In the forum comments below, which group does the writer say changed the most under the new DSM V diagnosis?

Segment Start: Document text

But on the whole aspergers did not change the much in numbers with the new DSM V dignosis.

What changed the most - and significantly would be the PDD -NOS Those worse off than the aspergers.

Has Dr. Lord ammended her position based on the fact that DSM V section of Autism Spectrum Disorders specifically states that those with a previously noted/existing diagnosis of Aspergers, and other related PDD's shall be considered to meet the criteria for Autism Spectrum Disorder with no re-evaluation for services (Educational, etc) to be neccessary?

They're simply covering their "you know what"...amazing the spin they put on the mess they created and perpetuate.

Dr. Kupfer is clueless...baffling how these elitists maintain their jobs...oh, that's right, they're hired by other elitists!

They have no shame,no accountability for any of their actions/policy. Pseudointellectuals.

Autism is a matter of toxicity and consequent immune system perversion/deficiency. Recovery and healing begins with this understanding---this directed to the elitists in power of policy making (CDC, etc), but their not listening.

Segment End: Document text
Segment Start: Data to examine

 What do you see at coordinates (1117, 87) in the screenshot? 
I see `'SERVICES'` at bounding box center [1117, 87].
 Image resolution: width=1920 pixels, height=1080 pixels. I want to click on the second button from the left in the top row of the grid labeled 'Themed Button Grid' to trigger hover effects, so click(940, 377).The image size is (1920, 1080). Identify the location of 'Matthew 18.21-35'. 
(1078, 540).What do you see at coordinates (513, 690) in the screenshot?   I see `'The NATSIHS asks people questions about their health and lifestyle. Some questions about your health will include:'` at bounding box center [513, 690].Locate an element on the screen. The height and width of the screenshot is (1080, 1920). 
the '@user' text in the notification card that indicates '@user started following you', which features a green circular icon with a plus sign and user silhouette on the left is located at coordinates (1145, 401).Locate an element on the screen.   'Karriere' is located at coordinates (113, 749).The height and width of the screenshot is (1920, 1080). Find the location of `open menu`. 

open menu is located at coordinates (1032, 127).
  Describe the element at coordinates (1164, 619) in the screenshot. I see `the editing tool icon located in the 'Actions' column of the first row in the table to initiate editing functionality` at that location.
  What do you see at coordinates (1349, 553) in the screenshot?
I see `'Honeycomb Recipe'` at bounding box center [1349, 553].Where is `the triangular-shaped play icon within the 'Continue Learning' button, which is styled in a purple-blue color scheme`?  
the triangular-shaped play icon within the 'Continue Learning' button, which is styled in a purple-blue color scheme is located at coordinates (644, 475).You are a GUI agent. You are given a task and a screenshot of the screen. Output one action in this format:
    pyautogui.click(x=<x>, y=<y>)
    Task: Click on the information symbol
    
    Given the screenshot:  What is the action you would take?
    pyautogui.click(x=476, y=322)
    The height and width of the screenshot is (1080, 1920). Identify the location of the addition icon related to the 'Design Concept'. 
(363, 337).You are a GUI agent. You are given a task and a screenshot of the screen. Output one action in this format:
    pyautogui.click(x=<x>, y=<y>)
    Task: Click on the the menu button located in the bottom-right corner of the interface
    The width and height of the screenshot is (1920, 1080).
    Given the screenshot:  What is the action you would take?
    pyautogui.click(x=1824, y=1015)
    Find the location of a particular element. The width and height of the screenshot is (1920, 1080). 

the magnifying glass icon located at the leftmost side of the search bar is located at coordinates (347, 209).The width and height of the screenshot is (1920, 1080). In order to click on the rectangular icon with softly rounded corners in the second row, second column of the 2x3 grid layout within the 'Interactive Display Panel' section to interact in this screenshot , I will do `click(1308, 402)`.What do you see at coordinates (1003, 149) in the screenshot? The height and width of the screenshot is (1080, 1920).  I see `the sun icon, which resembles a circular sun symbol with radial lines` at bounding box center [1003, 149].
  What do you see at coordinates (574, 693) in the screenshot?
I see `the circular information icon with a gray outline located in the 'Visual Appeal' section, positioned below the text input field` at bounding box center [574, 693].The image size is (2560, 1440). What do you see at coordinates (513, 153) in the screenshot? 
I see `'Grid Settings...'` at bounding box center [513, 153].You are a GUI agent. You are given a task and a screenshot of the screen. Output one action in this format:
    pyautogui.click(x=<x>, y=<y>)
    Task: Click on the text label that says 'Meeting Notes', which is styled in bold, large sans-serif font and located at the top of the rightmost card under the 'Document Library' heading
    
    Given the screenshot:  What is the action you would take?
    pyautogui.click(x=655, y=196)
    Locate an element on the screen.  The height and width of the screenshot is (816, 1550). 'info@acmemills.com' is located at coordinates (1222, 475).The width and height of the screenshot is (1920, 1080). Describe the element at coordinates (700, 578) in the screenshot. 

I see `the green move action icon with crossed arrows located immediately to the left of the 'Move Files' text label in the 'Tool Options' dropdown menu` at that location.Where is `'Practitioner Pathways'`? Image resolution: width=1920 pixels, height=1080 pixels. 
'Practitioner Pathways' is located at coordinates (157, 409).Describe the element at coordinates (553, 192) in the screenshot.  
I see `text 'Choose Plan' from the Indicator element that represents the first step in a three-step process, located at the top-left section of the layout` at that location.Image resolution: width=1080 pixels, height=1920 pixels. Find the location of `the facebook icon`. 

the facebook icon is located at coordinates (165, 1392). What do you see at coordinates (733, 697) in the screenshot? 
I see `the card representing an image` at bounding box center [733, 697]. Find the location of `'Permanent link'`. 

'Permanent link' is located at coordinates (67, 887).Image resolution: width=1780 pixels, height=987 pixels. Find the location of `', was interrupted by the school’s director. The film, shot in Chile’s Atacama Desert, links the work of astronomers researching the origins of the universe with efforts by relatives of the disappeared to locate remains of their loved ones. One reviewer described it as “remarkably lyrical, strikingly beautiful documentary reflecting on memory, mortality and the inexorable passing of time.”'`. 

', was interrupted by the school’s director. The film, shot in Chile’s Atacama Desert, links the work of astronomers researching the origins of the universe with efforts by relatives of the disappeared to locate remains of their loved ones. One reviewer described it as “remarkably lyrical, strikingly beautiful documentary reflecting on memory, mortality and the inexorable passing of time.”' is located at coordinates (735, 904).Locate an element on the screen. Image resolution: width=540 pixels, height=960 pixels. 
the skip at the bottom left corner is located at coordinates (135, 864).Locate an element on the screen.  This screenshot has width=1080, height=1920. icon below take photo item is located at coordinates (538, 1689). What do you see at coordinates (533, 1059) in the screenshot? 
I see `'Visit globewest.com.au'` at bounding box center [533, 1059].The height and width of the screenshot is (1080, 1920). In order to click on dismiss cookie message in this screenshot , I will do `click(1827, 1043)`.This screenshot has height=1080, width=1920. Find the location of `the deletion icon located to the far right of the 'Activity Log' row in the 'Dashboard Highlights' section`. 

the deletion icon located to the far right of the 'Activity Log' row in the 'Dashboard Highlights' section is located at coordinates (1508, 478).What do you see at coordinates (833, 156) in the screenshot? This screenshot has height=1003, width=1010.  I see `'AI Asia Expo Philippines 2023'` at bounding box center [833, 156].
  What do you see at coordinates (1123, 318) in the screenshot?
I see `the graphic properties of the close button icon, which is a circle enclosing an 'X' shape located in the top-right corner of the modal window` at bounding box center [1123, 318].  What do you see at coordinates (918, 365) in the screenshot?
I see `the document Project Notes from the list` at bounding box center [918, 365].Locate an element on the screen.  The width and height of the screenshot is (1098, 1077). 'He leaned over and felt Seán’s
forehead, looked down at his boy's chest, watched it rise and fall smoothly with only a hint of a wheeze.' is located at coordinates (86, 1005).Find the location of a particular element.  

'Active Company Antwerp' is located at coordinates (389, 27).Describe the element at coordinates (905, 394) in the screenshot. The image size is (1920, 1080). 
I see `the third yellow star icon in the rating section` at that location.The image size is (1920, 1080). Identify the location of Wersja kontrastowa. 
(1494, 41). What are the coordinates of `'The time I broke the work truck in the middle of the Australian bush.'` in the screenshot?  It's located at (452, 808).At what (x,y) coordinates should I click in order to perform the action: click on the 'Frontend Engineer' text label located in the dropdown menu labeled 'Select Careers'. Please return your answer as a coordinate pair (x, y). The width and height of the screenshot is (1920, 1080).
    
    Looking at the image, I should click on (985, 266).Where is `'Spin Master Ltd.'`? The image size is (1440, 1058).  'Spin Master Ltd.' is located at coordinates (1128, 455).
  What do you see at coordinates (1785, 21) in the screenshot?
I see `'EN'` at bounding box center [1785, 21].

Segment End: Data to examine

Answer to the exercise.
PDD-NOS, described as those worse off than the aspergers.